All participants would be required to meet work requirements to receive aid, and states would be required to give beneficiaries the option of going to non-profit and for-profit organizations for case management. Ryan suggests having participants "sign a contract with consequences for failing to meet the agreed-upon benchmarks" for achieving life goals, as well as rewards for meeting goals ahead of schedule, such as saving bonds.
"At the most basic level, successful completion of a contract will involve an able-bodied individual obtaining a job and earning enough to live above the poverty line," the plan says. "Each state may choose to define success slightly differently insofar as those basic conditions are met." The states' pilot programs would be evaluated by an independent third-party.
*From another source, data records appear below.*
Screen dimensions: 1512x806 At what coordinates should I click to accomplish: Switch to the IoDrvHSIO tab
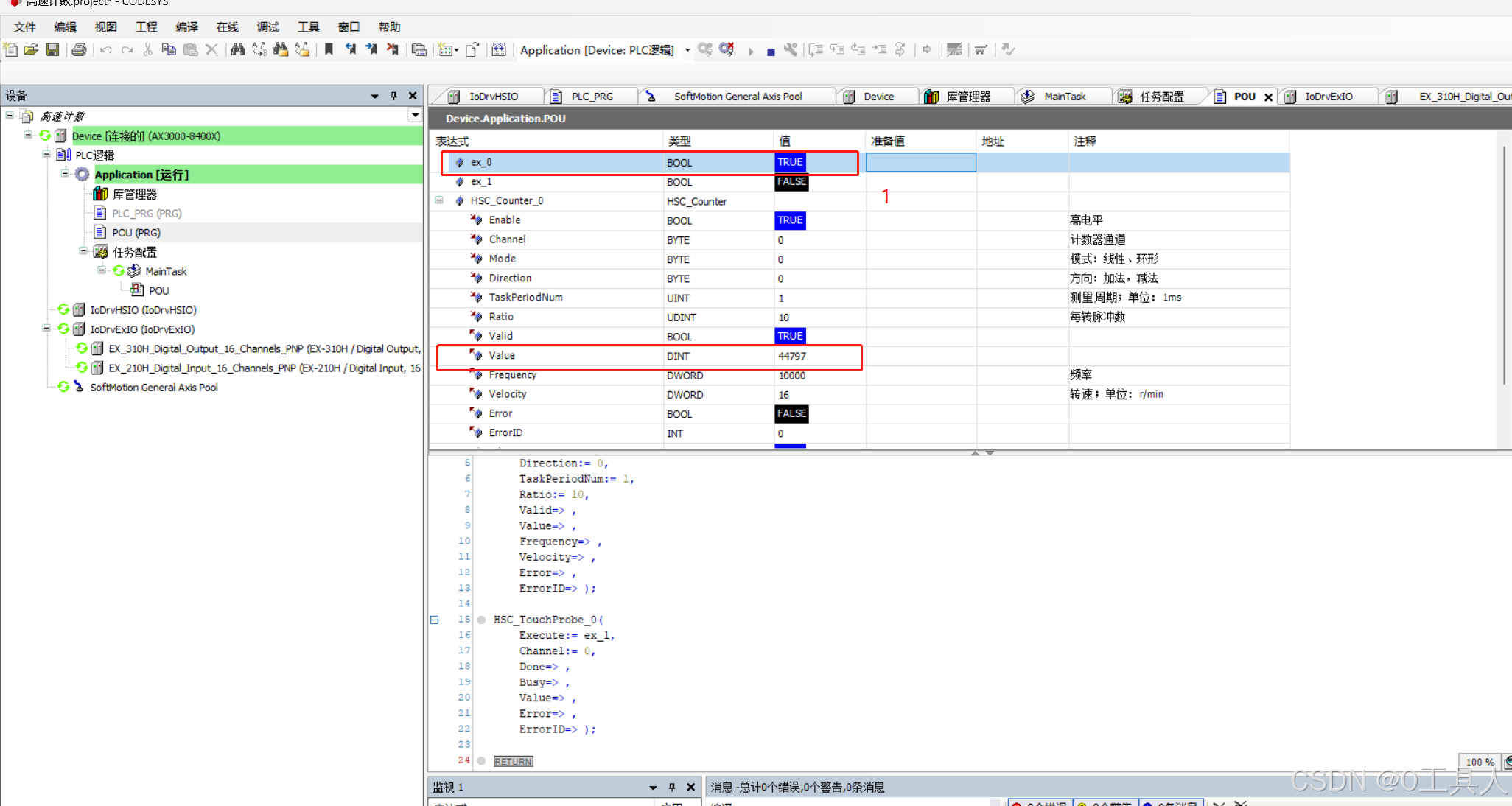pos(492,97)
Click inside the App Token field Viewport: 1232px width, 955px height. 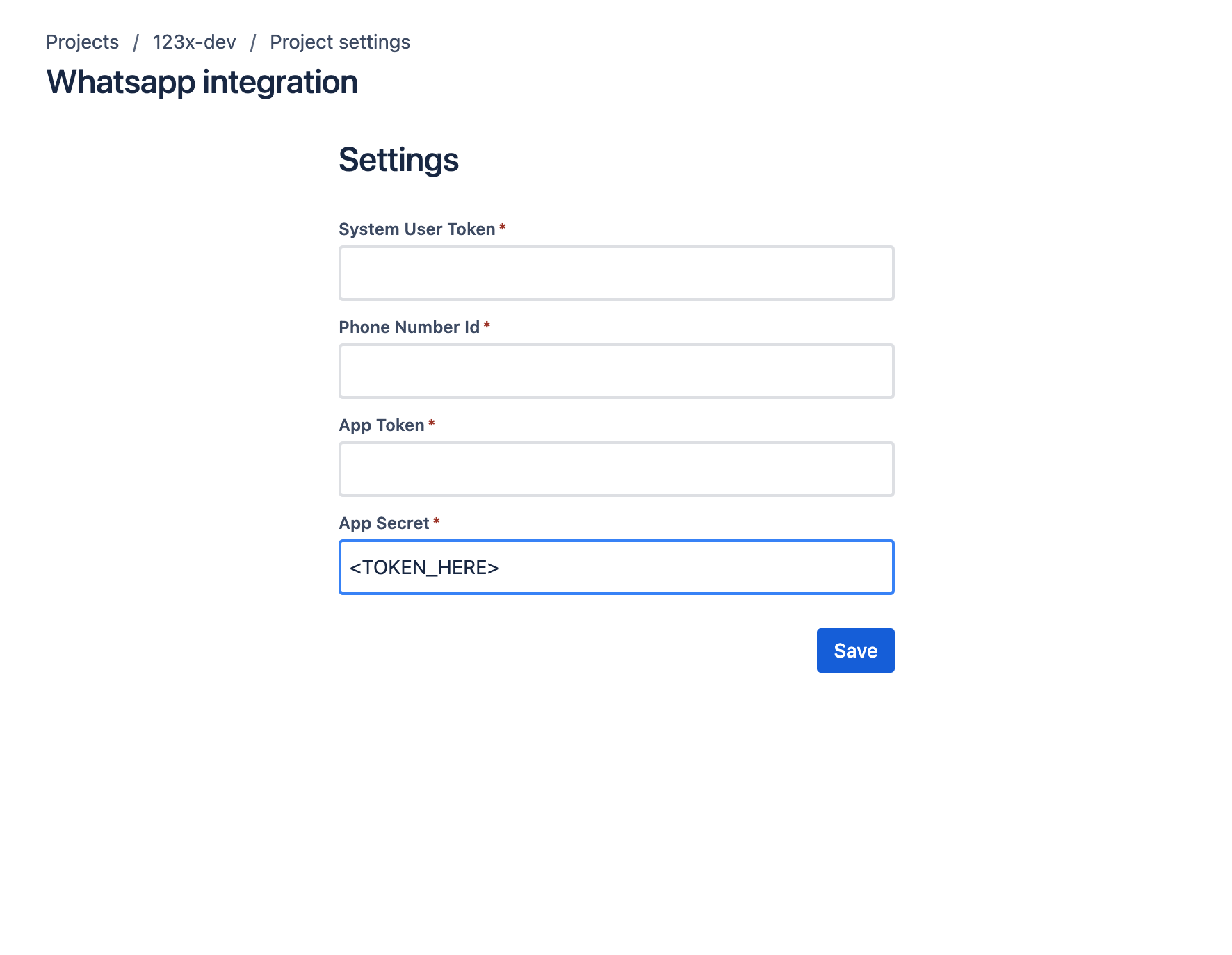click(616, 468)
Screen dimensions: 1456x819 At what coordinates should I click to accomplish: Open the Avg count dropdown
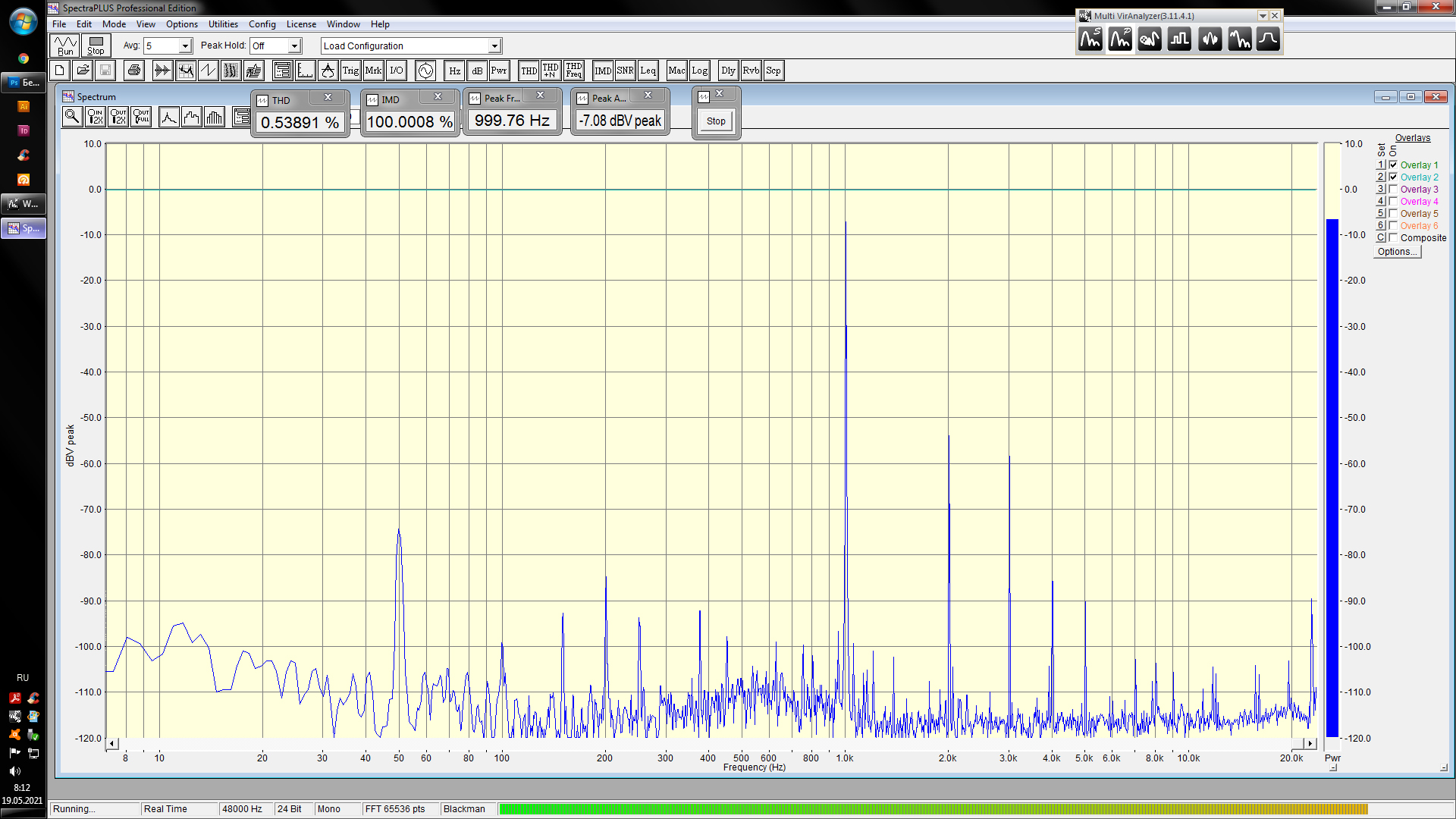(x=184, y=46)
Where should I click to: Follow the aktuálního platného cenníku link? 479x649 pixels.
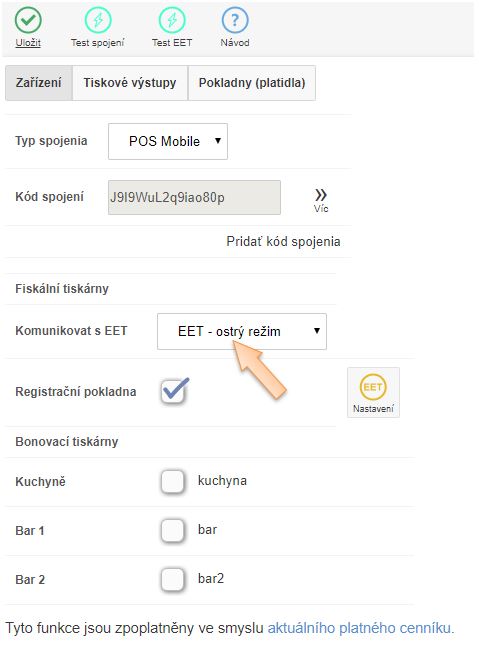(361, 628)
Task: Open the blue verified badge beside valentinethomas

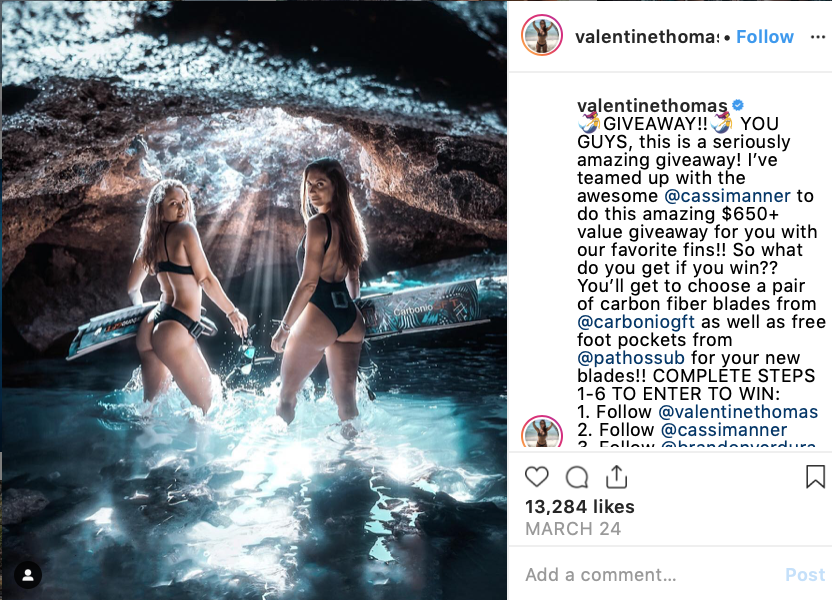Action: 738,105
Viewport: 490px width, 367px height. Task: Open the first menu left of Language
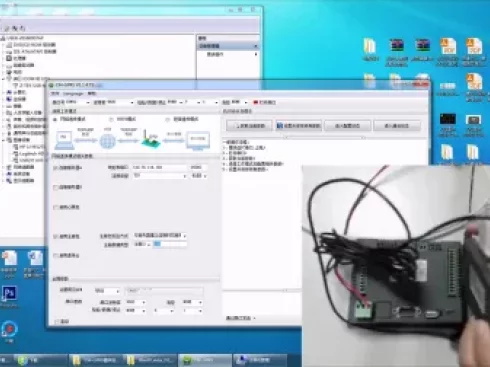click(x=55, y=94)
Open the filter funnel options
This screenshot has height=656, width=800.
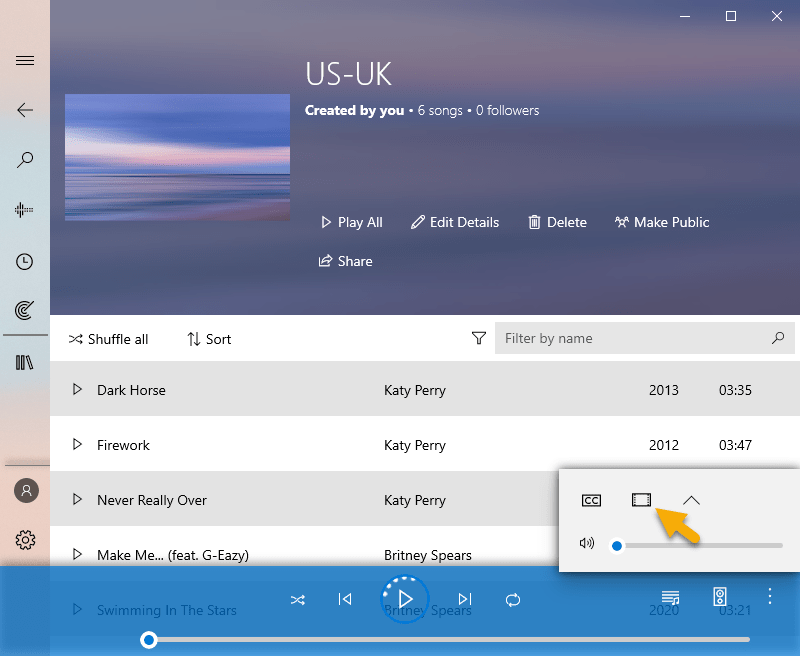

But while Ryan says his plan is budget neutral, it does not appear to account for the additional cost of hiring case managers, imposing new work requirements, and creating a new bureaucracy to administer them. That could mean less money for benefits and more for services to administer them, said Donna Pavetti of the Center on Budget and Policy Priorities (CBPP). "There are things about it that sound good, but when you get to the reality of it, it just falls apart," she said, adding that federal agencies have often struggled to allocate limited resources to staffing and find enough skilled case workers.
"This individualized case management, the work requirements -- all of that is really resource intensive. How you’d do that without pulling from resources that help people meet their basic needs?" said Pavetti, CBPP's vice-president for family income support policy. She points to a state-level program called Building Nebraska Families, which proved effective at moving more welfare recipients to work through intensive home visits, but which was also costly, averaging $7,400 to $8,300 per participant.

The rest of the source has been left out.